* Records supplied:
▬▬▬▬▬▬
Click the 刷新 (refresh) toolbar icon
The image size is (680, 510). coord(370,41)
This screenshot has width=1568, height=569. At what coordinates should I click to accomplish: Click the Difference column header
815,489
▬▬▬▬▬▬
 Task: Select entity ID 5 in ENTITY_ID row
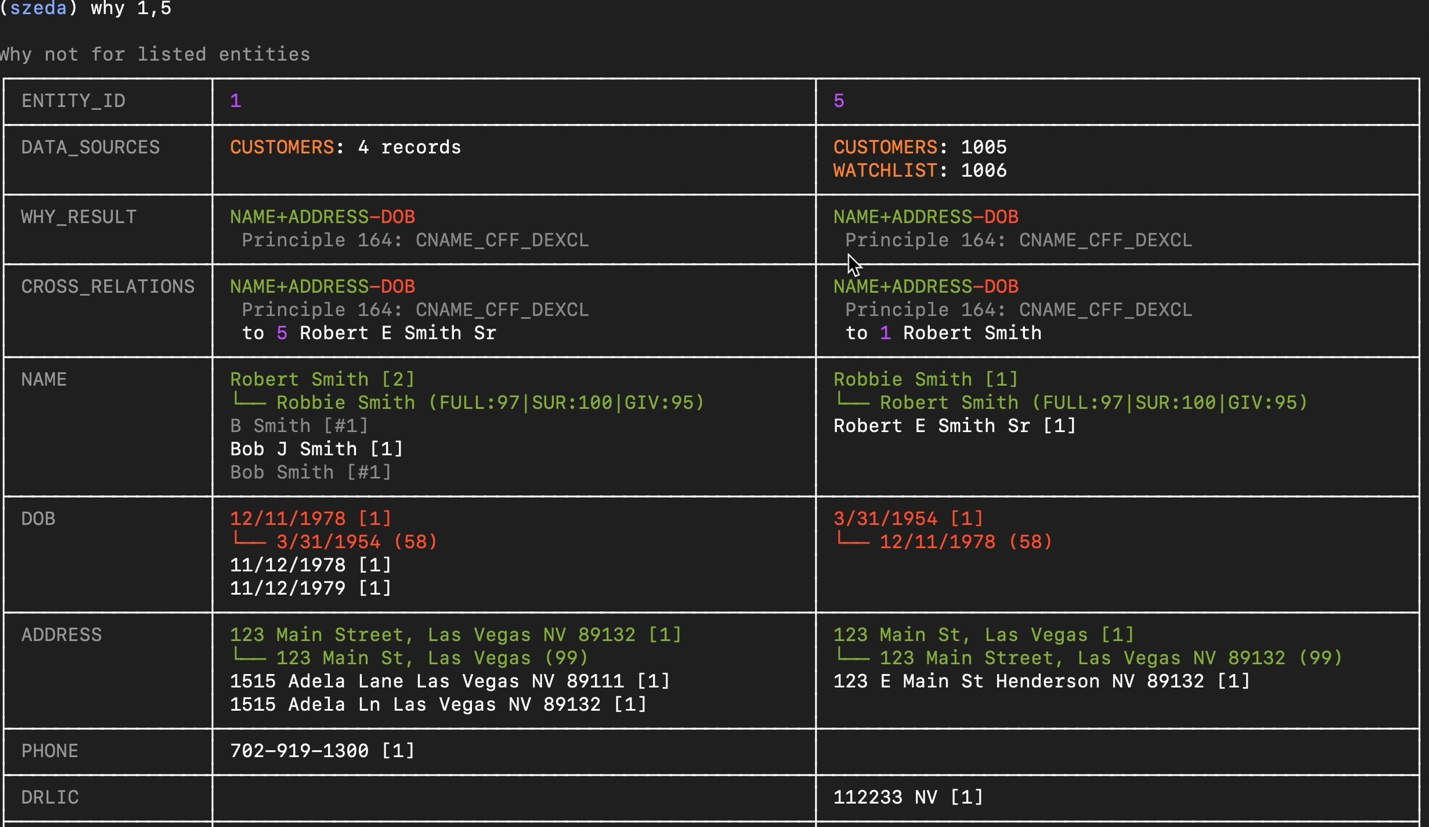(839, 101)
▬▬▬▬▬▬
* Task description: Count the lines of the listing above that contain the word "Click" and reply with the number alone.

* Answer to this problem: 2